------ Given information

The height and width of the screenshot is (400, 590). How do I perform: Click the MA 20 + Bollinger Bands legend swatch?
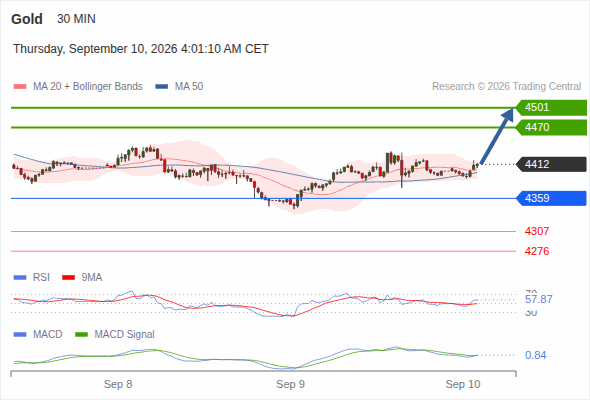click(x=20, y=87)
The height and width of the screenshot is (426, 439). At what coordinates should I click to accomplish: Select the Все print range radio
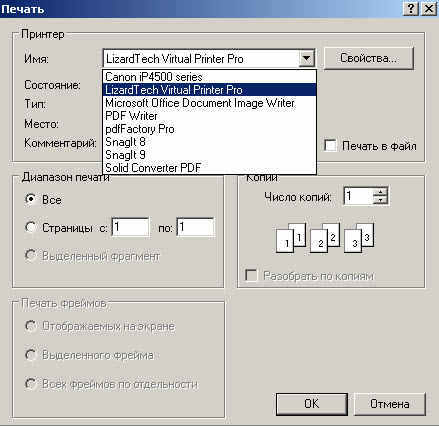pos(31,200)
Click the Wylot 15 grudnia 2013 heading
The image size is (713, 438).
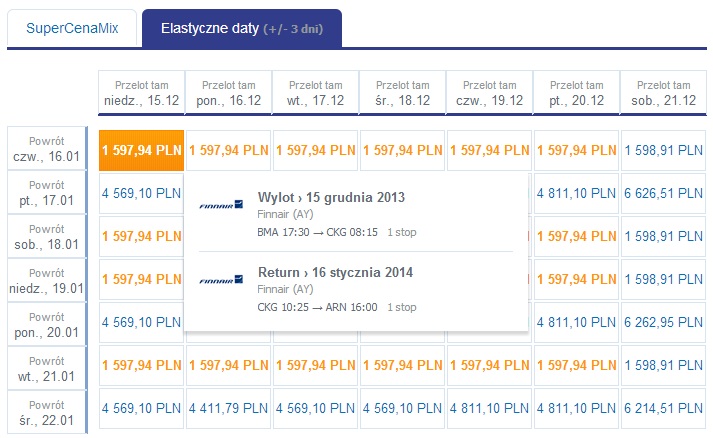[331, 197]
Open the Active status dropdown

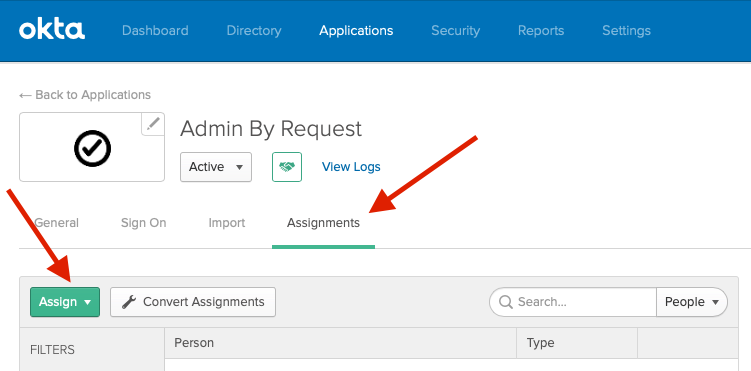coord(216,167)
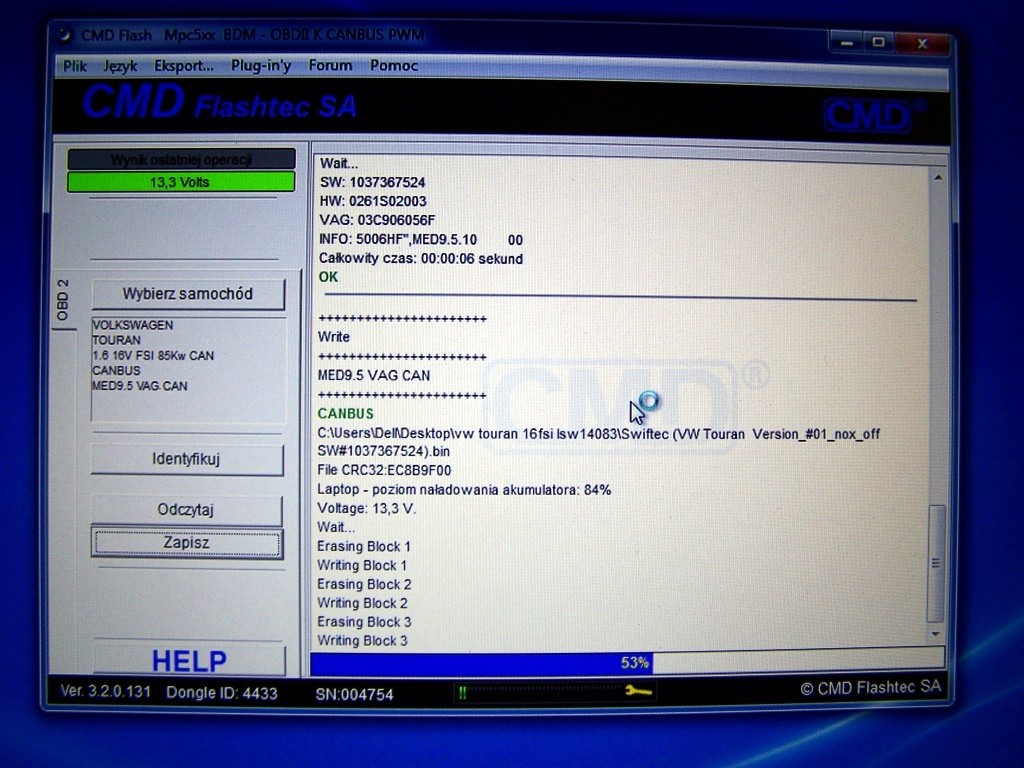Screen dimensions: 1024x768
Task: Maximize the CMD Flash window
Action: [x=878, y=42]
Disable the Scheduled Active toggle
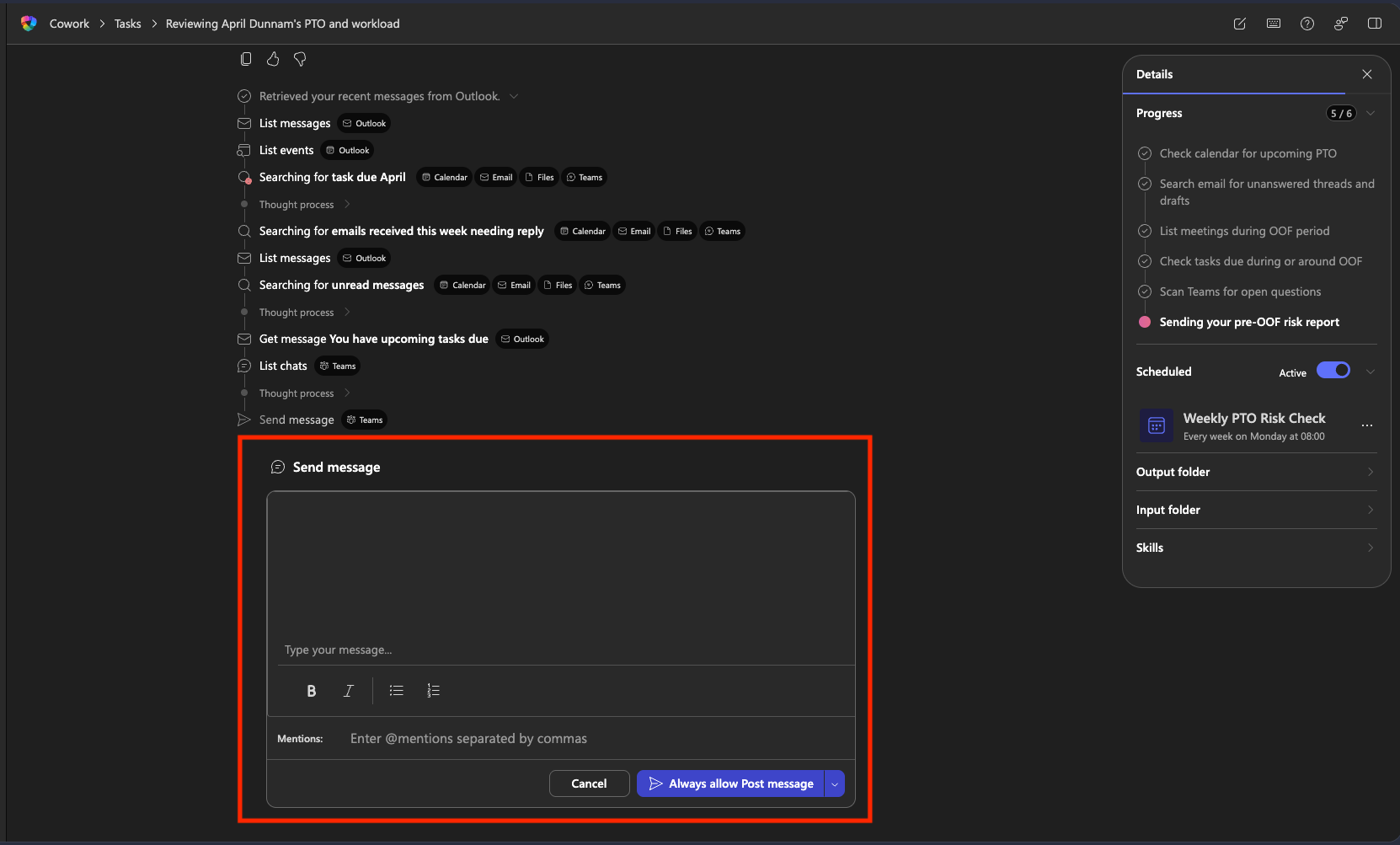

------------
------ Given information

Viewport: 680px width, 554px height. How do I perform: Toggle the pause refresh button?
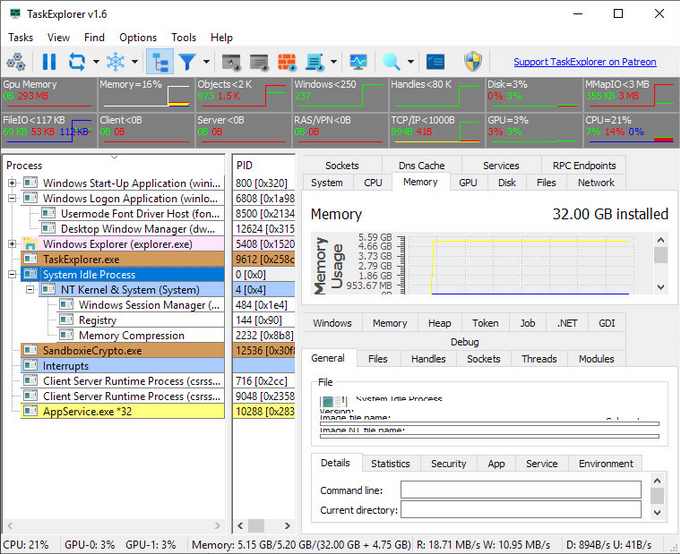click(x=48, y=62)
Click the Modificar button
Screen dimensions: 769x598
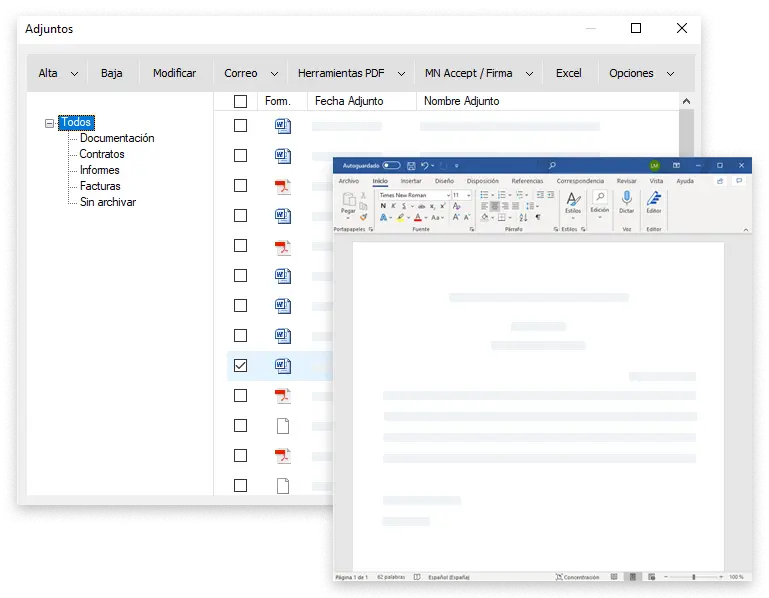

------------
------ Given information

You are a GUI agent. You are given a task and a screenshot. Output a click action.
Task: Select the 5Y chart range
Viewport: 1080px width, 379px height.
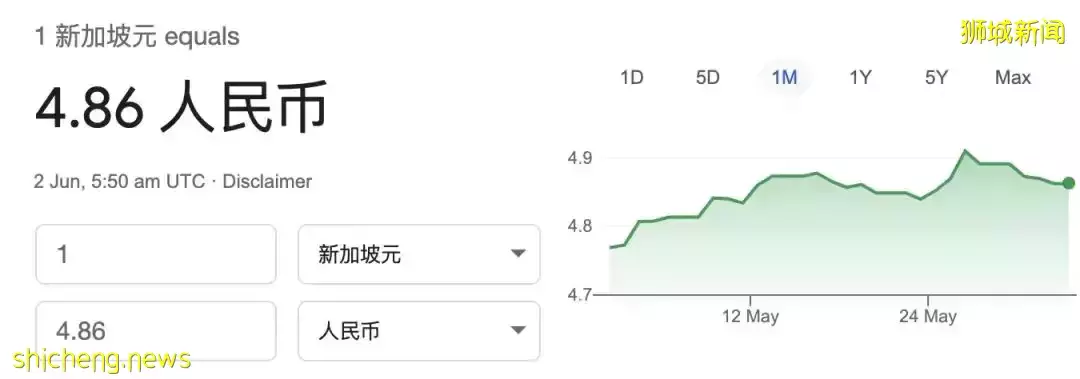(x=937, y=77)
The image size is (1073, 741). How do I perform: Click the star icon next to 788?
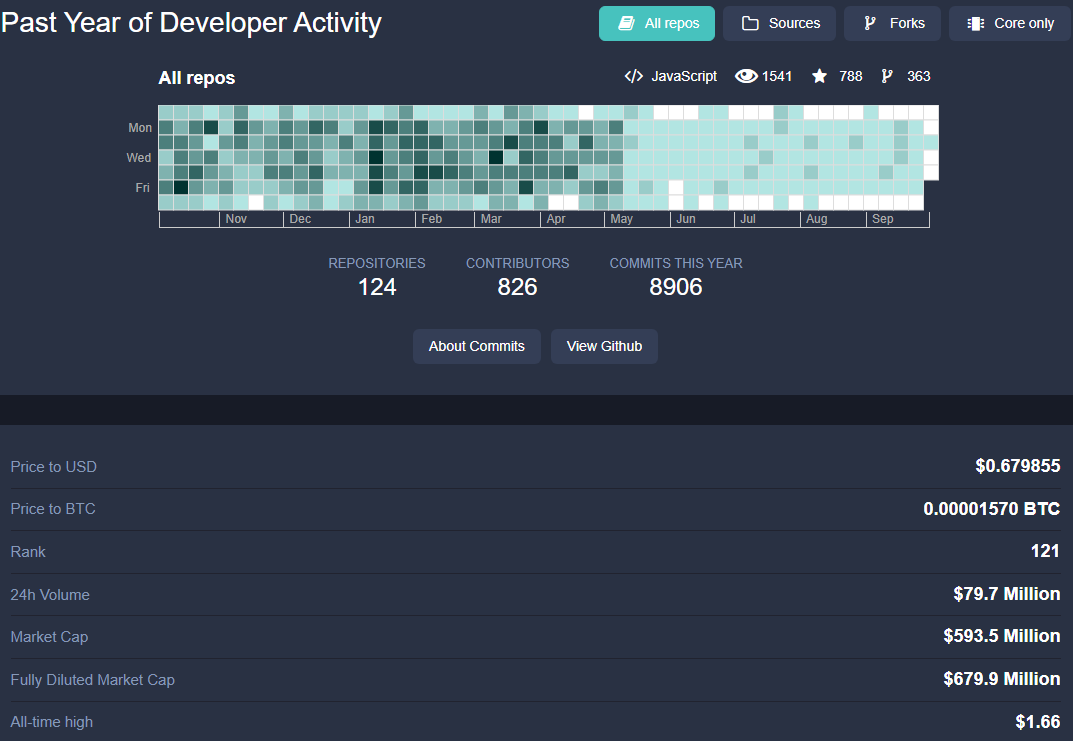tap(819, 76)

------------

Short task = Pick out every line of the material containing the word "button" and copy each one.

Result of the exercise =
Viewport: 680px width, 554px height. How do I perform: Toggle the pause refresh button?
Click the Modificar button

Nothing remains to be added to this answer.